異世界『バルジニース』を覗いていた神々が声を上げる。
「魔王と、ヤツの背後にいる『世界を喰らう邪神』だけでなく、ヤツが喰らわんとして、現在そのほとんどを掌握されていた次元をも爆破する事ができたぞ!」
「油断するな! 爆破した次元中にヤツが伸ばしていた根っこの一部が、別の次元へと吹っ飛んだぞ!?」
「急いでその根っこの除去に取り掛かるんだ!」
「その根っこを基にして新たなる『世界を喰らう邪神』が生まれる前に!」
「ッ!? 待て、崩壊した次元から『世界を喰らう邪神』が出てきたぞ!」
「まさか、ヤツは不死身か!?」
「いやよく見ろ! ヤツは深手を負っている!」
「だがこのまま手をこまねいていてはすぐに回復される! 今すぐ追跡しろ!」
「ダメです! 『世界を喰らう邪神』ロストしました!」
「くそったれがぁ!」
「ロストした座標の近くにある次元に、今すぐ勇者を……我々が開発した時空崩壊スキル『イヤボーン』を付与した『勇者爆弾』を送り込むんだ!」
「早くしなければ他の次元にまで被害が広がるぞ! 急げ!」
「今回の実験で時空崩壊スキル『イヤボーン』がヤツに有効だという事が判明したのだ。ヤツが『勇者爆弾』対策を立てる前に仕留めるんだ!」
「我々が創り出した次元にまで『世界を喰らう邪神』が来る前に!」
「早く……早く『勇者爆弾』とする……異世界転生に耐えられる、死んだ人間の魂を見つけ出せ!」
異世界転生・転移した方々に問いたい。
あなたは自分に付与されたチートスキルをどうお思いか。
特に、ヒトの枠を超えるほど強い、神や天使経由の異世界転生者・転移者に問いたい。
神々は本当にあなた方のために異世界へと送りましたか?
作中に登場した邪神だけじゃない。
某虚無った作品に登場するような、デタラメな存在を最終仮想敵として見据えた神々が、あなたを神々クラスの力を得た傀儡とするためだけに……何度も異世界に送り込んだ可能性を否定できますか?

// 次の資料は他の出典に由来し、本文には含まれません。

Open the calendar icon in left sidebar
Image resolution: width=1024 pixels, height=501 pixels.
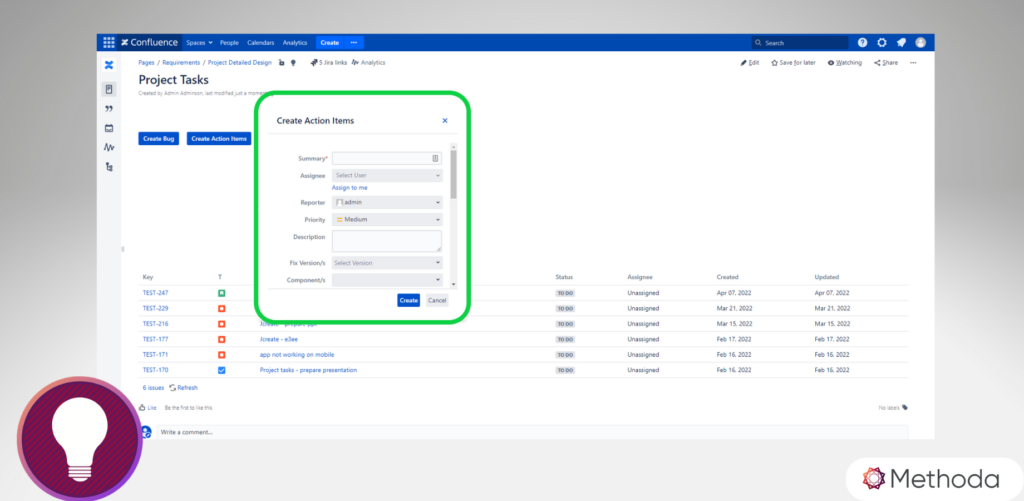click(x=109, y=128)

転生した先で死ぬ度に、その転生先の世界での記憶を消去し、また別の世界へと転生させ、それを繰り返し……そして、知らず知らずの内に精神を摩耗し尽くした果てに、あなたが最終仮想敵のもとへと送られる可能性を……否定できますか?
ふむ、なんていう、人によっては上から目線な事を思ったり口にしたりする……前世で学生だった異世界転生者・転移者に問いたい。
あなた方のその言葉が、何度も何度も異世界へと送られ、そしてその度にその間の記憶を消された結果のモノである可能性を否定できますか?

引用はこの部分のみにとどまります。